Protesters showed their immense upset about Australia’s role in supporting Israel’s war in Gaza.

Protesters attempted to push flaming rubbish bins through police lines and chanted anti-police slogans such as ‘This is not a police state’.

Many protesters waved Palestinian flags and chanted pro-Palestine slogans through loudspeakers.

Police used pepper spray and rubber bullets to suppress the crowd, arresting as many as 42 activists.

Disrupt Land Forces, the group that brought together a coalition of different anti-war organizations criticizing “the glorification of death, destruction, and genocide being carried out with weapons developed on this continent and showcased at Land Forces.”

In an open letter, they called for Australia to end funding of “states engaged in genocide and militarised repression,” including Israel.

In response, Victoria Police have engaged in the largest mobilization undertaken since the World Economic Forum was hosted in Melbourne in 2000.

Victorian Police Commissioner, Shane Patton, called the protesters hypocrites, saying that demonstrators were there to “protest against war, so presumably [were] anti-violence… If people come to protest — we urge them not to — but if they do, and they come and do so peacefully, happy days. But if they break the law, we will hold them to account.”

The Police Commissioner confirmed that officers used rubber bullets and flash distraction devices.

“We were forced to deploy some non-lethal munitions, which we did, and I’m still of the view that they were appropriately deployed and appropriate risk assessments were made.”

Protest leaders marked the police response ‘heavy handed,’ with activists from Students for Palestine calling the police “extremely violent, in an unprecedented way.”

Prime Minister, Anthony Albanese, defended the right of Australians to protest but said that they must do so peacefully. “You don’t say you’re opposed to defense equipment by throwing things at police. They’ve got a job to do and our police officers should be respected at all times.”
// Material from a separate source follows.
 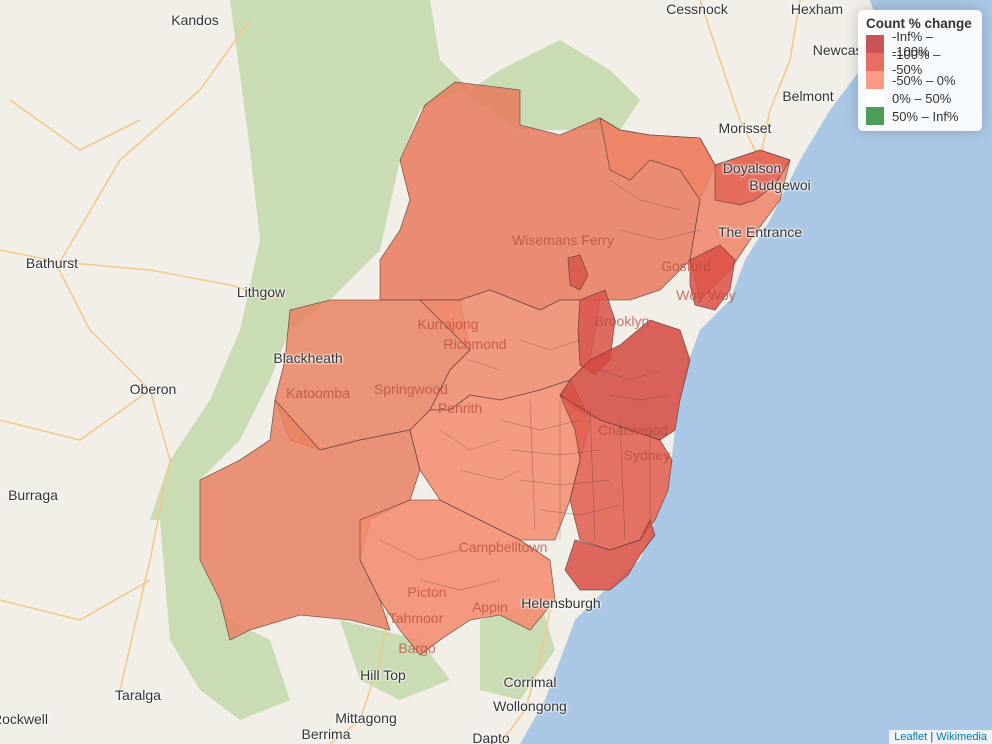 What do you see at coordinates (326, 734) in the screenshot?
I see `place-label: Berrima` at bounding box center [326, 734].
Gabrielle de Vietri -a Greens MP in the Victorian Parliament- attended the protests and gave her response on twitter, indicating that Victorian Labor government had turned the city into “a display of war machines, spending millions to protect the profits of genocide.” de Vietri said she “pleaded for [the Victorian Government] to cancel Land Forces, but they didn’t listen. Disruption is all we have left.”